What’s the difference between a designer and a hooker?
• None. They both get screwed by their clients.
• Clothing.
• A hooker doesn’t try to find a way for a job to take longer.
• For a designer, PMS is not an occupational hazard.
• Nothing. The client inevitably fucks them both.
• Designers and hookers aren’t different; both of their clients can be a pain in the ass.
• A designer gets paid for layouts, a hooker gets laid for payouts.
• Nothing. They’ll both do a quickie, overnight.
• Both are highly paid for feigning enthusiasm and getting fucked.
How many designers does it take to change a light bulb?
• Couldn't say… ask an account executive.
• Does it have to be a light bulb?
• No time to change the lightbulb, just make it look better.
• Ten.
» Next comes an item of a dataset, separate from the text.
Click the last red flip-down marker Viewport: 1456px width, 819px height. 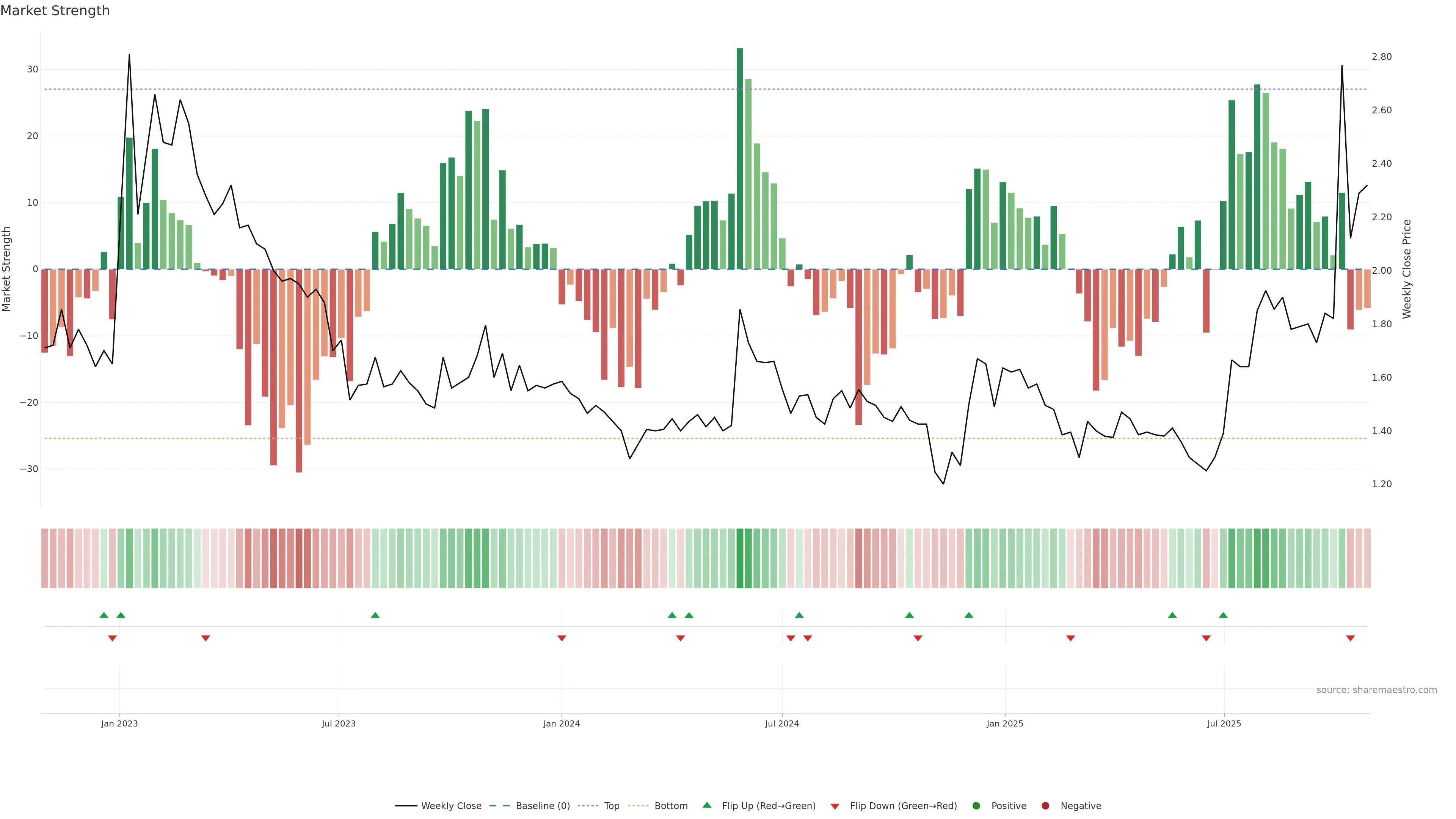1350,638
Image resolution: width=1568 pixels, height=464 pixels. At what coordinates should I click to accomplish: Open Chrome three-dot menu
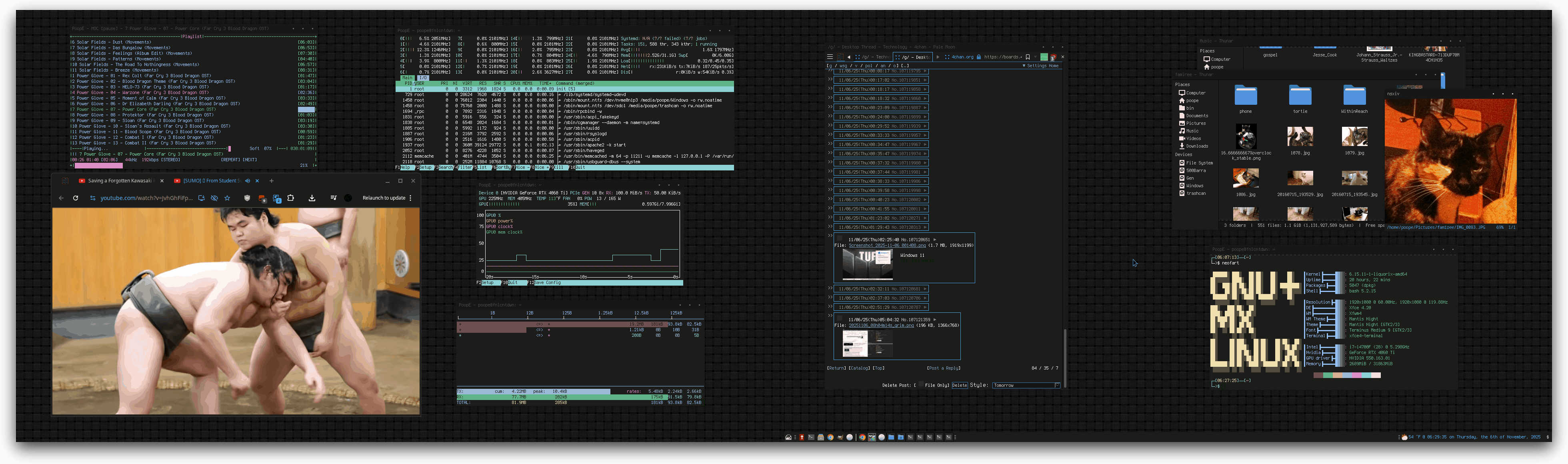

One to change it, and nine to reassure him about how good it looks
How many photographers does it take to change a lightbulb?
• Ten. One to change the bulb, and nine others to say “I could’ve done that.”
How many art directors does it take to change a lightbulb?
• I don’t know, what do you think?
How many copywriters does it take to change a lightbulb?
• I don’t care, I’m not changing another damn thing!
How many web designers does it take to change a lightbulb?
• Three. One to change the structure, one to update the style, and one to blog about the inadequate bulb support offered by today’s socket manufacturers.